Keith Moon ripped all this up. There is no time-out in his drumming, because there is no time-in. It is all fun stuff. The first principle of Moon’s drumming was that drummers do not exist to keep the beat. He did keep the beat, of course, and very well, but he did it by every method except the traditional one. Drumming is repetition, as is rock music generally, and Moon clearly found repetition dull. So he played the drums like no one else—and not even like himself. I mean that no two bars of Moon’s playing ever sound the same; he is in revolt against consistency, he is always vandalizing repetition. Everyone else in the band gets to improvise, so why should the drummer be nothing more than a condemned metronome? He saw himself as a soloist playing with an ensemble of other soloists. It follows from this that the drummer will be playing a line of music, just as, say, the guitarist does, with undulations and crescendos and leaps. It further follows that the snare drum and the bass drum, traditionally the ball and chain of rhythmic imprisonment, are no more interesting than any of the other drums in the kit; and that you will need lots of those other drums. Lots and lots. By the mid-1970s, when Moon’s kit was said to be “the biggest in the world”—and what a deliciously absurd conceit, anyway!—he had two bass drums and at least twelve tom-toms, arrayed in stacks like squadrons of spotlights; he looked like a cheerful boy who had built elaborate fortifications for the sole purpose of destroying them. But he needed all those drums, as a flute needs all its stops or a harp its strings, so that his tremendous bubbling cascades, his liquid journeys, could be voiced: he needed not to run out of drums as he ran around them.

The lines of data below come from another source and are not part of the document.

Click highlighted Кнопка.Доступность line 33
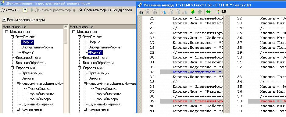286x117 pixels. (191, 72)
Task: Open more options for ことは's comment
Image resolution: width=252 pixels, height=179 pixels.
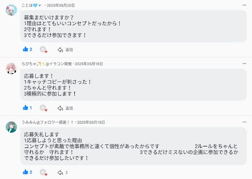Action: click(x=244, y=5)
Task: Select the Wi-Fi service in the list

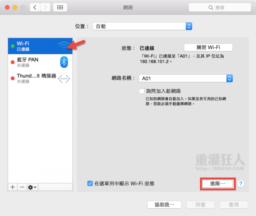Action: 33,46
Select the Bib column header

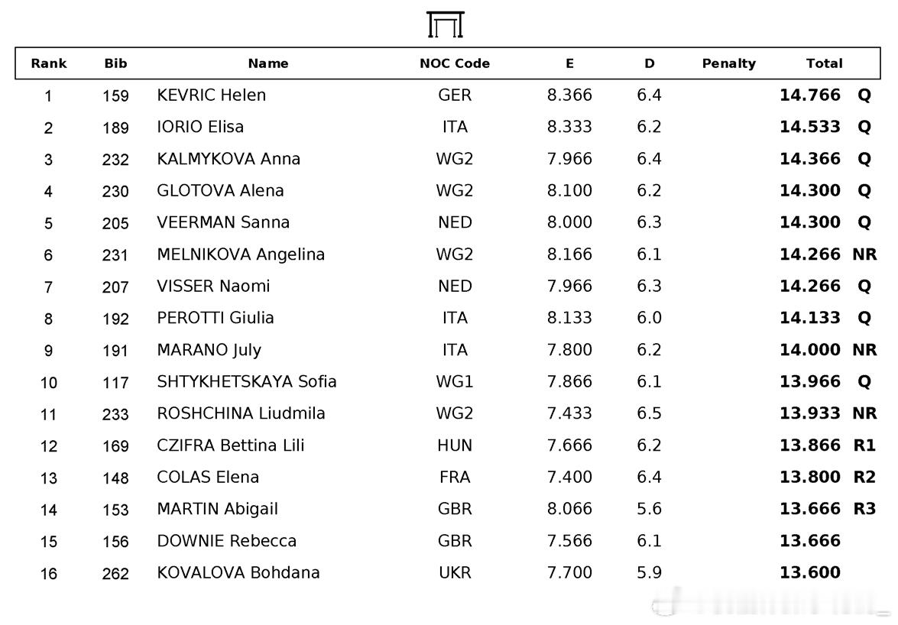tap(115, 63)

Average musical performance, like athletic prowess and viticulture—and perhaps novel writing?—has probably improved in the last century. Nowadays, more and more pianists can brilliantly run off some Chopin or Rachmaninoff in a concert hall, and the guy at the local drum shop is probably technically more adept than Keith Moon was. YouTube, which is a kind of permanent Special Olympics for show-offs, is full of young men wreaking double-jointed virtuosity on fabulously complex drum kits rigged up like artillery ranges. But so what? They can also backflip into their jeans from great heights and parkour across Paris. Moon disliked drum solos and did not perform them; the only one I have seen is pretty bad, a piece of anti–performance art—Moon sloppy and mindless, apparently drunk or stoned or both, and almost collapsing into the drums while he pounds them like pillows. He may have lacked the control necessary to sustain a long, complex solo; more likely, he needed the kinetic adventures of the Who to provoke him into his own. His cheerful way of conceding this was his celebrated remark that “I’m the best Keith Moon–style drummer in the world.” Which was also a way of saying, “I’m the best Who-style drummer in the world.”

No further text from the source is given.